** Start DATASET ROWS **

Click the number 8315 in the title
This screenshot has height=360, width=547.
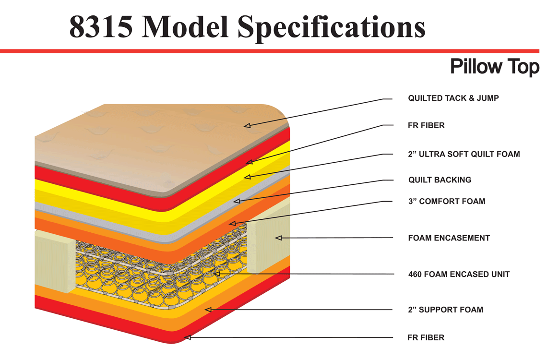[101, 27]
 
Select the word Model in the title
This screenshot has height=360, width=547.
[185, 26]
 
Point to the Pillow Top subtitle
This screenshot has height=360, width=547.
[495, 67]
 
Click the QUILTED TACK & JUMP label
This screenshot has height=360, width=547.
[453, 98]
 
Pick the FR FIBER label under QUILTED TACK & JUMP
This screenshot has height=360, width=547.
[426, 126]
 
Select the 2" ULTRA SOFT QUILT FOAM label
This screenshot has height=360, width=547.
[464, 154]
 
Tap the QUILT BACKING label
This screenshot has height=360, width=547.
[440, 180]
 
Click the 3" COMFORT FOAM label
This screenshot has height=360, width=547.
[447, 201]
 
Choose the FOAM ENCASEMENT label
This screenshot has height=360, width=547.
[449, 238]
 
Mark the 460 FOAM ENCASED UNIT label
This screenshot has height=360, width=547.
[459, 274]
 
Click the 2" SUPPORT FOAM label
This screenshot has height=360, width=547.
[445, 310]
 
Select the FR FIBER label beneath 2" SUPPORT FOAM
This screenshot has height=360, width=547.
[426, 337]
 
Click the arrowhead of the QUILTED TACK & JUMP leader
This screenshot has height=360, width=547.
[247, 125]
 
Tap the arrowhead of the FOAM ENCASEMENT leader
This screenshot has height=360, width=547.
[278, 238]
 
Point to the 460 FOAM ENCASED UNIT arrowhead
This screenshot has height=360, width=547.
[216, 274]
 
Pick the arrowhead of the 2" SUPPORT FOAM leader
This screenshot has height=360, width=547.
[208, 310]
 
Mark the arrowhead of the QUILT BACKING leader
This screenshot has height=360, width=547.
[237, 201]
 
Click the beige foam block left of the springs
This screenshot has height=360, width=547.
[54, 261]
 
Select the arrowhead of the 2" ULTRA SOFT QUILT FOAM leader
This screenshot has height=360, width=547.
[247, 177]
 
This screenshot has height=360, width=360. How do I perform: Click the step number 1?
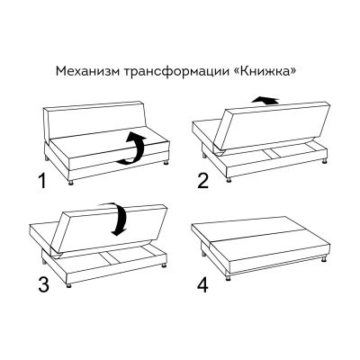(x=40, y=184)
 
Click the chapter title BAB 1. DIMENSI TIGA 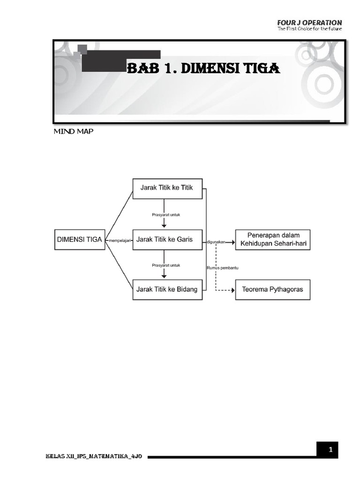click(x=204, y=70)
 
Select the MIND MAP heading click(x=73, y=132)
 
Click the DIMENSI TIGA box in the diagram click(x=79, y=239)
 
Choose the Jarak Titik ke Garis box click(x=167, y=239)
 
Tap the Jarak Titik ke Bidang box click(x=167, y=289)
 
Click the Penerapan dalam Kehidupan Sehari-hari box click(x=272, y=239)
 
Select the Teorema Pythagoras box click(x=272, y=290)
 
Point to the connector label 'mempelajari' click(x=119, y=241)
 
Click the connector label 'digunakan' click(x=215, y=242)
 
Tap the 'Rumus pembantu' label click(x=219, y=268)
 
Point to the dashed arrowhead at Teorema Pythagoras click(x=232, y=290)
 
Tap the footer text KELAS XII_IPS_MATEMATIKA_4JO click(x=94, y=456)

** End DATASET ROWS **

GOAL: Give the lines of the records as a JSON list of strings, one string per line and no blank lines, starting at the line that contains "Tap the 'Rumus" and ending at the end of the records.

REPLY:
[
  "Tap the 'Rumus pembantu' label click(x=219, y=268)",
  "Point to the dashed arrowhead at Teorema Pythagoras click(x=232, y=290)",
  "Tap the footer text KELAS XII_IPS_MATEMATIKA_4JO click(x=94, y=456)"
]